SECURITIES AND EXCHANGE COMMISSION
WASHINGTON, D.C. 20549
Pursuant to Section 13 or 15(d) of the Securities Exchange Act of 1934
Date of Report (Date of earliest event reported): March 23, 2012
NTS MORTGAGE INCOME FUND
(Exact name of registrant as specified in its charter)
Check the appropriate box below if the Form 8-K filing is intended to simultaneously satisfy the filing obligation of the registrant under any of the following provisions:
Item 1.01. Entry into a Material Definitive Agreement.
On March 23, 2012, NTS Mortgage Income Fund (the “Fund”) executed a promissory in favor of NTS Development Company (“NTS Development”) in the principal sum of $10,403.77 evidencing additional advances or loans made by NTS Development to the Fund during February – March 2012 for payroll billings and overhead fees.
In addition to the note mentioned above, NTS/Virginia Development Company (“NTS/VA”), a wholly-owned subsidiary of the Fund, executed a promissory note in favor of Residential Management Company (“Residential”) in the principal amount of $53,632.08 to evidence advances made by Residential for payroll billings and overhead fees in connection with the development and operation of Fawn Lake during March 2012.
NTS/VA also executed a promissory in favor of NTS Financial Partnership (“NTS Financial”) in the principal amount of $109,548.41 to evidence advances made by NTS Financial in connection with the development and operation of Fawn Lake during February – March 2012.
All of the new promissory notes described above have a maturity date of April 30, 2012 and contain substantially the same terms and conditions as notes previously issued by the Fund and its affiliates in return for advances from NTS Development, Residential and NTS Financial.
The Fund still anticipates the orderly completion of the Fund’s liquidation by the April 30, 2012 deadline given by the Delaware Court of Chancery. In the event the NTS Offer, previously disclosed on Form 8-K on December 7, 2011 (which would relieve the Fund of its obligations under the promissory notes) does not proceed to closing, or there is a change in its terms affecting the promissory notes, the Fund would intend to seek an extension of the maturity dates of the promissory notes or refinance the unpaid balance of the promissory notes.

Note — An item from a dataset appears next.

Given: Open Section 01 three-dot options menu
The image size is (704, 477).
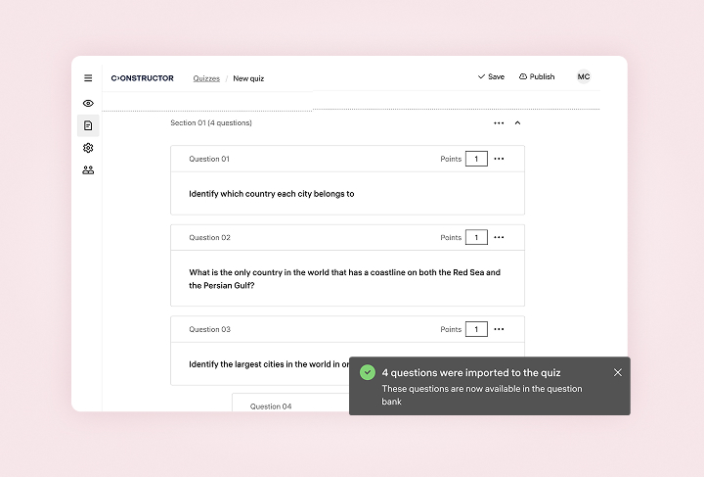Looking at the screenshot, I should [499, 123].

Copies of the newly executed promissory notes are attached to this Current Report on Form 8-K as Exhibits 10.1, 10.2 and 10.3 and are incorporated in their entirety in this Item 1.01 disclosure by reference.
Item 9.01. Financial Statements and Exhibits.
Pursuant to the requirements of the Securities Exchange Act of 1934, the registrant has duly caused this report to be signed on its behalf by the undersigned thereunto duly authorized.